■ Page extract
════
Some examples of wrong-headed diagnostic paradigms are:
- All XX CAH individuals are female.
- All XXY individuals are male.
- All AIS individuals are female.
- All 5-ARD individuals are male.
ALL of those statements are untrue. Consequently when an XXY individual is treated they will be offered testosterone “to make a man of them” causing great distress and often dreadful medical consequences.
INTERSEX people want financial assistance from governments to establish peer support networks to help achieve our needs.
What is the difference between a trans, transsexual or transgender person and an intersex person?
INTERSEX is not a part of transgender because intersex is not about gender. Intersex is about anatomical differences in sex.
Below are some of the differences in the experience of trans and intersex individuals in this country.
- Self-identified gender does not match apparent sex at birth.
- Some human rights protection. In NSW this is limited to “recognised transgender” or people thought to be “transgendered” – 36B Anti-Discrimination Act 1977.
════
■ Tasks
1. According to the intersex text, what do intersex people want from governments?
2. Extend the intersex text, starting after its last sentence.
The material after this text has no connection to it.

■ Available data
════
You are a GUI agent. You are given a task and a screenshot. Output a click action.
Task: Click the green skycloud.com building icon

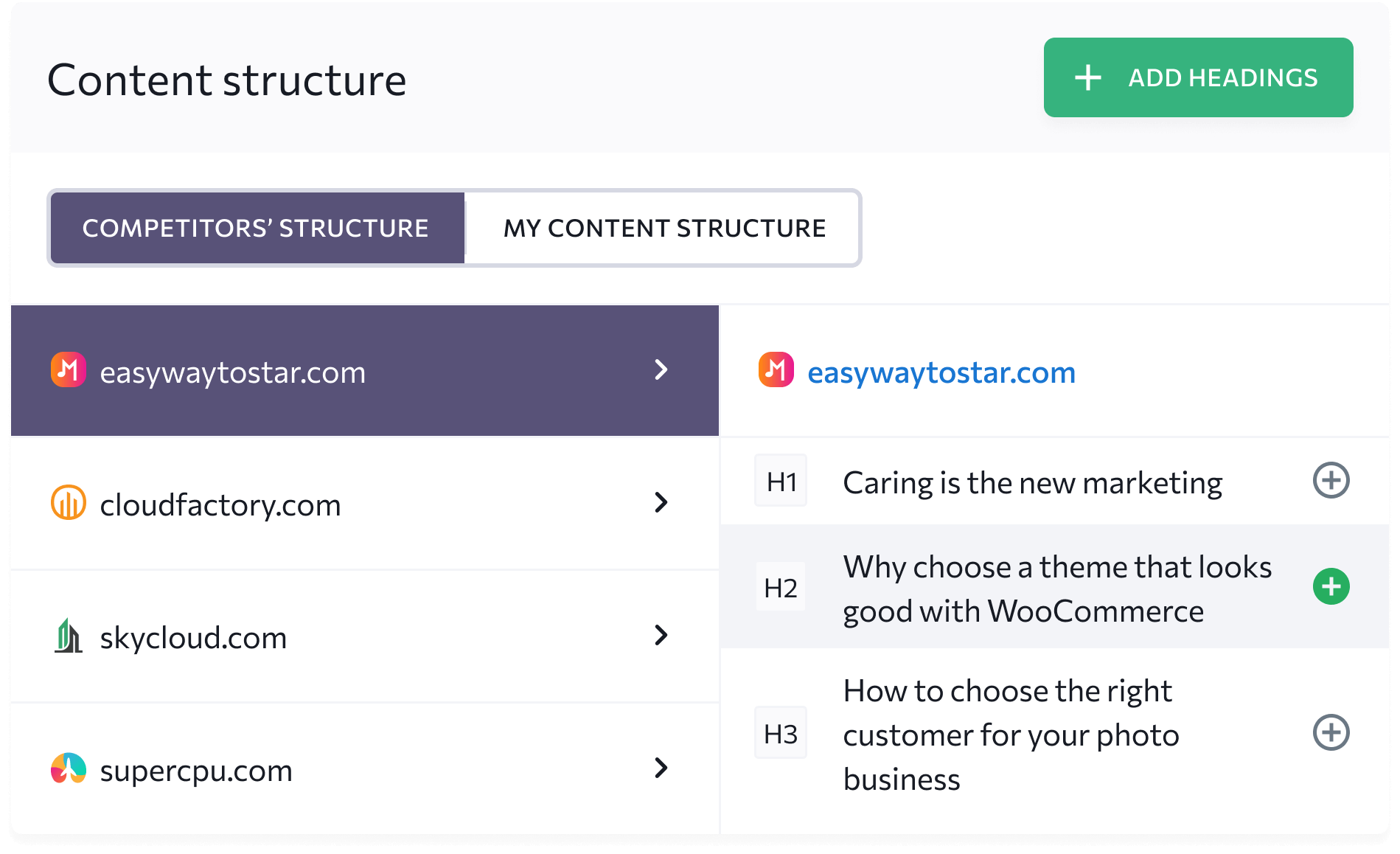click(x=69, y=636)
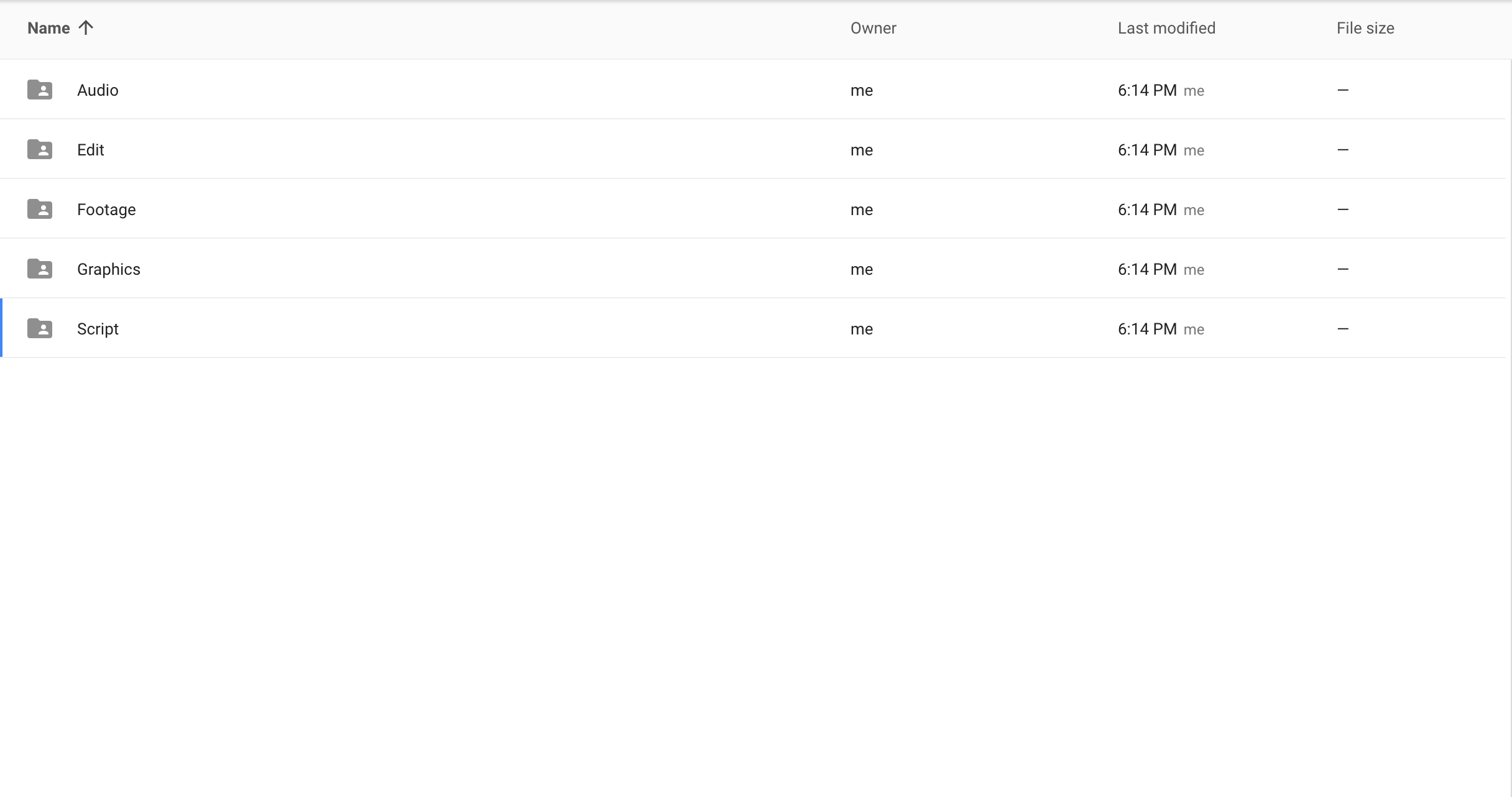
════
■ Responses
1. Financial assistance to establish peer support networks to help achieve their needs.

2.
- Can change cardinal documents, but usually requires irreversible surgeries usually involving sterilization and applicants must not be married.
- The right to marry someone of the opposite legal gender.
- A full and functional reproductive system.
- Physical differences limited to brain anatomy.
- Transsexual people have an effective medical protocol that produces a 98% effective outcome with long-term studies and follow-ups.
- Good medication readily available through the PBS (Pharmaceutical Benefits Scheme) that is both effective and adequate.
- The right to choose the time of surgery with extensive peer support.
- The ability to participate fully and in an informed manner in their surgical and hormonal options.
- Transsexual people generally have a strongly defined sense of gender – man or woman.
- Can compete in sport up to and including Olympic level through established protocols.
- Many effective and extensive organizations worldwide, with some NGOs attracting government funding (e.g. NSW Gender Centre).
- Natural variation in biological sex does not match social expectations of normality.
- No recognition in human rights or other law. No inclusion in workplace programs like Pride in Diversity.
- If desired, can change cardinal documents in New South Wales, Victoria and Queensland on evidence of intersex status, due to error on birth certificate.
- Physical differences affect the whole of the body including brain anatomy and especially sex anatomy.
- Apart from extremely rare circumstances, unable to reproduce because of physical differences in reproductive parts.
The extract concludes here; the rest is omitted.